The Petya/Nyetya/NotPetya attack on Ukraine (with either intentional or collateral damage throughout most of the rest of the world) is tied more closely to Russian services as researchers find links to the BlackEnergy APT group.
In Ukraine itself the incident has moved into its law enforcement phase as police seize servers belonging to Intellect Service, the small "family owned" software outfit whose ME Doc accounting product appears to have been the initial source of Petya/Nyetya/NotPetya infestations. Intellect Service denies having anything to do with the attack, and says their code was clean when they released it.
A Bitcoin wallet associated with the campaign was emptied of the $10,000 it contained, and the apparent threat actors have made more noises about recovering your files, but caveat lector—consensus is that Petya/Nyetya/NotPetya was destructive in intent, and that the files it hit aren't coming back.
The shipping and logistics industry does some security introspection as sector leader Maersk returns more-or-less to normal. Self-examination surfaces uncomfortable insights.
Two cryptocurrency services—the Bithumb exchange and client-side Ethereum wallet Classic Ether—have come under attack.
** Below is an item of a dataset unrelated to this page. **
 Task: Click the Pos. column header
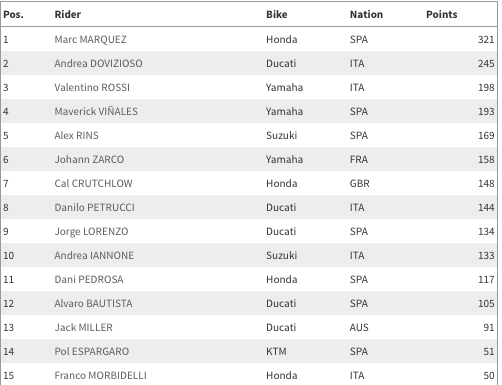[13, 14]
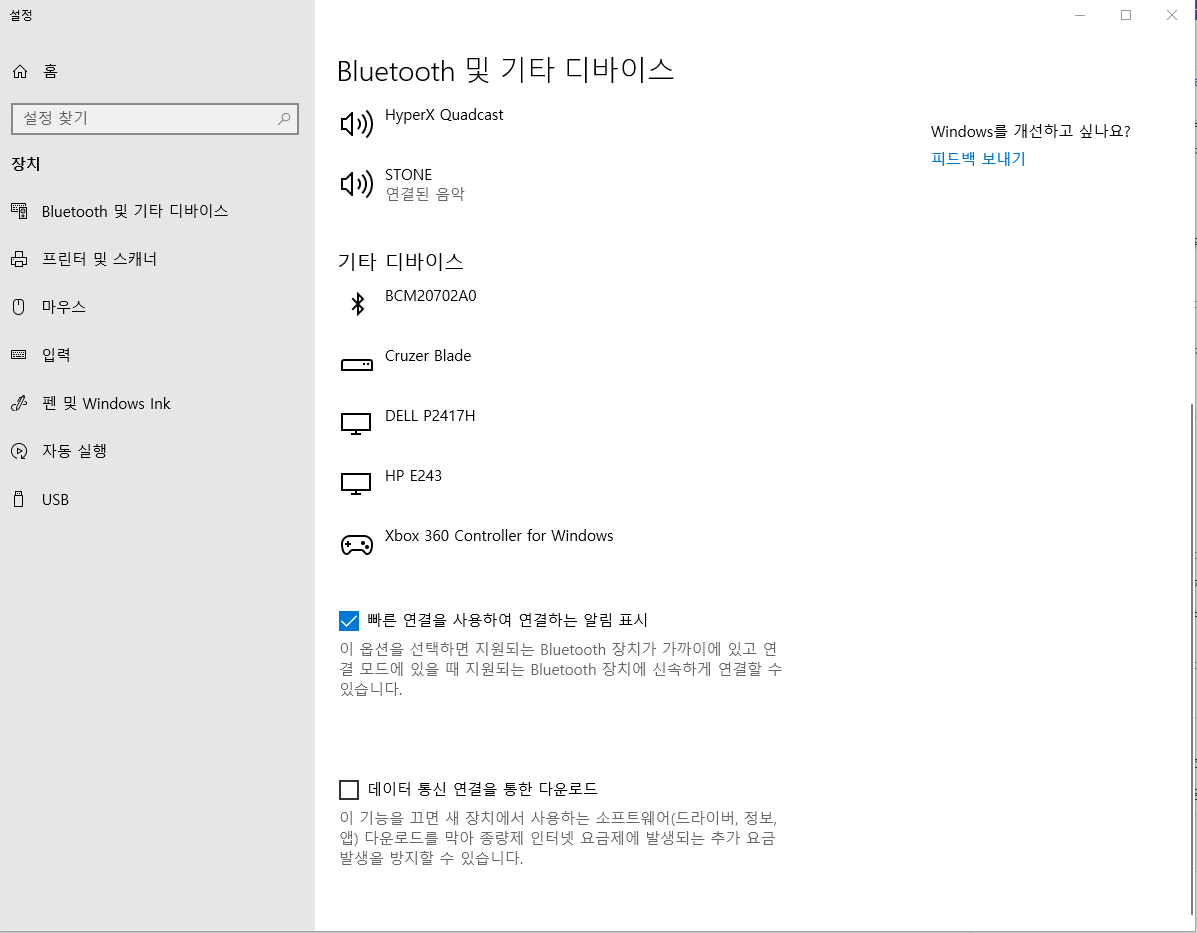Click the search magnifier in 설정 찾기 box
1197x933 pixels.
pyautogui.click(x=284, y=119)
Bithumb users lost both Bitcoin and Ethereum; Classic Ether Wallet's website was hijacked.
Trend Micro has updates on SLocker ransomware—and it is actually ransomware—which is now mimicking WannaCry.
Researchers at Sucuri have found an SQL-injection flaw in a widely used WordPress plugin: WordPress Statistics.
H.I.G. Capital will acquire NCI for $283 million—said to represent a significant discount over the US Federal contractor's price at Friday's closing bell.